Peters and Salonga enter, offer a few words of introduction, and soon are joined by the large, attractive ensemble for the Big Opening Number, a lively “Side By Side,” followed by a knock-it-out-of-the-park version of “Comedy Tonight.”


Five songs from Company follow. Beth Leavel and Gavin Lee pick their way through a terrific “Little Things You Do Together.” Joanna Riding and the ensemble finish with an animated, hilarious “Not Getting Married Today.”

 

Bernadette Peters and Jacob Dickey in a scene from "Into the Woods" (Photo: Matthew Murphy)
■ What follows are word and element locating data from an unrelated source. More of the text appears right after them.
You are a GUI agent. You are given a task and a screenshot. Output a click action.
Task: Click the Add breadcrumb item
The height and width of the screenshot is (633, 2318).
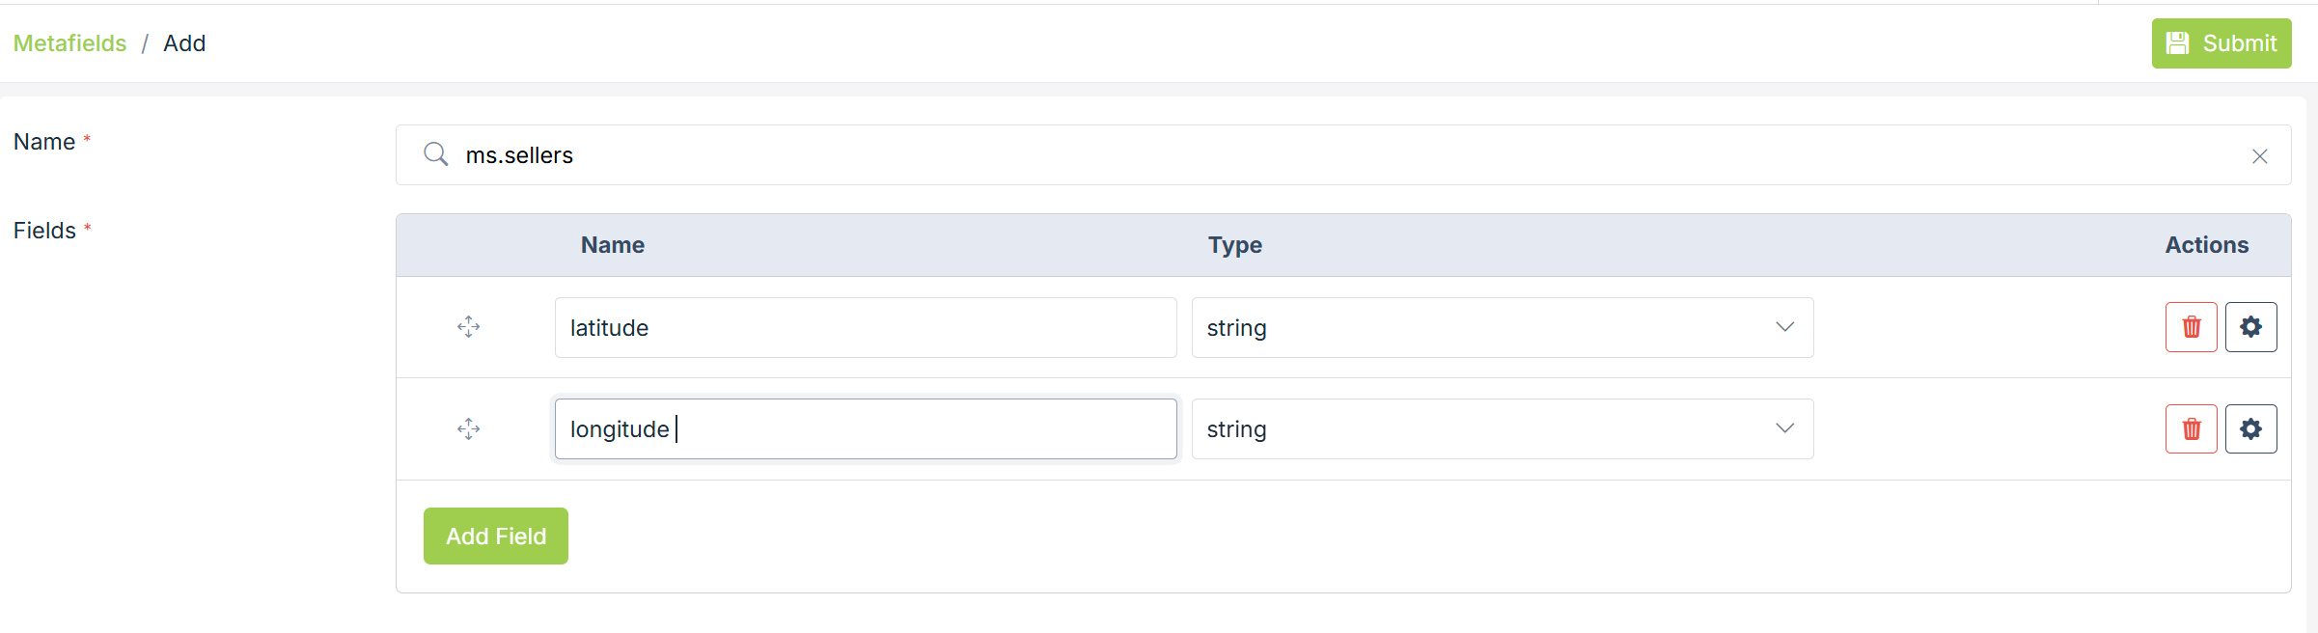coord(184,43)
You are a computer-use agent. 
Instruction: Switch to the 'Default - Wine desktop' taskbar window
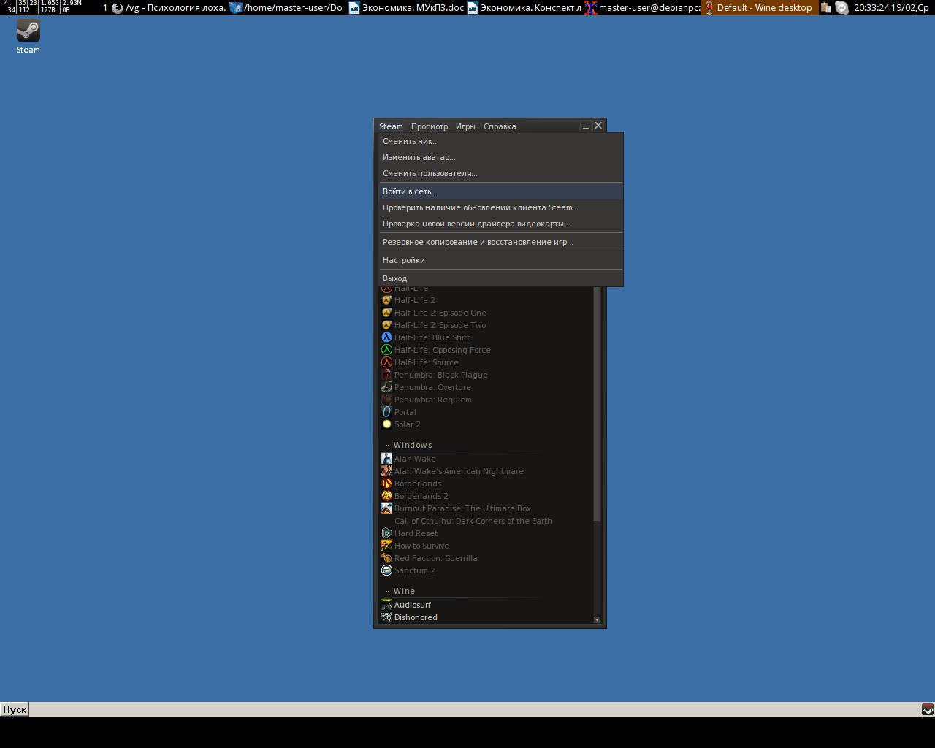pyautogui.click(x=759, y=8)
This last, with its multiple harmonies and overlapping lyrics reminds us once again that Sondheim composed some great ensemble work. Doubtless Bernstein was a major influence on him. That’s confirmed in the show’s second act with a gorgeously sung, dramatically intense rendition of the “Tonight Quintet.”
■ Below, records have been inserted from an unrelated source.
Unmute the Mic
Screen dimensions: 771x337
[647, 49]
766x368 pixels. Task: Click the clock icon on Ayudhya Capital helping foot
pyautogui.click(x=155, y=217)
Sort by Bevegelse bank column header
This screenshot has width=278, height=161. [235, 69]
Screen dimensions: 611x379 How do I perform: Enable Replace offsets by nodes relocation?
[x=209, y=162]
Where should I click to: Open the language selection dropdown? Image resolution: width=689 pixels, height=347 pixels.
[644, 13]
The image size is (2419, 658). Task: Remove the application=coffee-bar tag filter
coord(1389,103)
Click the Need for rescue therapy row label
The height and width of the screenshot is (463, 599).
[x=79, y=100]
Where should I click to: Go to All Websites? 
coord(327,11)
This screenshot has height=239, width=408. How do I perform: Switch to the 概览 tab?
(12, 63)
There are too many numbers – some 42 in total – in Old Friends to mention them all. You will have your own favorites (as well as a few tunes you wish the creators had included). A few that stood out for me are:

 

A suave Jason Pennycooke doing a sultry “Live Alone and Like It,” a little-known Sondheim ballad from the film Dick Tracy;

 

Beth Leavel pulling out the stops – and stopping the show – with a torrid “Ladies Who Lunch;”

 

Lee, Pennycooke, and Kyle Selig in a raucous “Everybody Ought to Have a Maid;”

 

Peters, Leavel, and Riding’s side-spitting antics in “You Gotta Get a Gimmick;”

 

Bonnie Langford’s resolute “I’m Still Here,” as memorable as any version you’ve heard or are likely to hear.

 

Beth Leavel, Bernadette Peters, Joanna Riding as three over-the-hill strippers in "You Gotta Get a Gimmick" (Photo: Matthew Murphy)


Bernadette Peters and Lea Salonga are the rich icing on this delicious cake.
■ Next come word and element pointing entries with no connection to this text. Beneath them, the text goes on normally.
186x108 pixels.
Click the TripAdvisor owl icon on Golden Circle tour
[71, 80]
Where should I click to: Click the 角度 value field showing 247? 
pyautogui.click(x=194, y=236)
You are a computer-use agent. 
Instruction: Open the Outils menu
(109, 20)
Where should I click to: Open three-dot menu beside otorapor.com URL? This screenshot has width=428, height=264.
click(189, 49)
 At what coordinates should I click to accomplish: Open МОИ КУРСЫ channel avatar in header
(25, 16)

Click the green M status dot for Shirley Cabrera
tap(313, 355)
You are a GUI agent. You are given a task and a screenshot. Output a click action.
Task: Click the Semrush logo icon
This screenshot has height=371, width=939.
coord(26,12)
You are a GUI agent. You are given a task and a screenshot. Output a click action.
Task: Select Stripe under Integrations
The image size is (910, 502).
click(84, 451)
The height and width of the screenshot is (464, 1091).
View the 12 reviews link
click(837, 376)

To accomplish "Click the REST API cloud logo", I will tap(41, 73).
Though not a kid anymore, Peters can still muster her adorable vocal quaver and gamine charm to give us a terrific “Broadway Baby.” She turns soulful in “Losing My Mind,” and delivers a deeply knowing version of the Sondheim anthem “Send in the Clowns.” All wonderful.

 

Salonga is every bit her match. She’s in full Mrs. Lovett mode on “The Worst Pies in London” and “A Little Priest,” alongside Jeremy Secomb’s commanding Sweeney Todd. We can only hope that Salonga, who played the part in a Manila production a few years ago, will reprise the role here soon. She’s that terrific.

 

She’s equally astonishing as a fierce Momma Rose in “Everything’s Coming Up Roses” from Gypsy. I saw Ethel Merman in the original production and have waited some 60 years to hear another Momma Rose sing it as magnificently. Salonga does.

 


Technical credits are all outstanding, in particular Matt Kinley’s simple yet very attractive set and Warren Letton’s opulent, three-dimensional lighting.

 

Jonathan Tunick’s original Broadway orchestrations still shine under the virtuosity of conductor AnnBritt duChateau and a crackerjack 16-piece onstage orchestra.

 

Run, do not walk, to get your tickets for this marvelous show. It’s a must-see!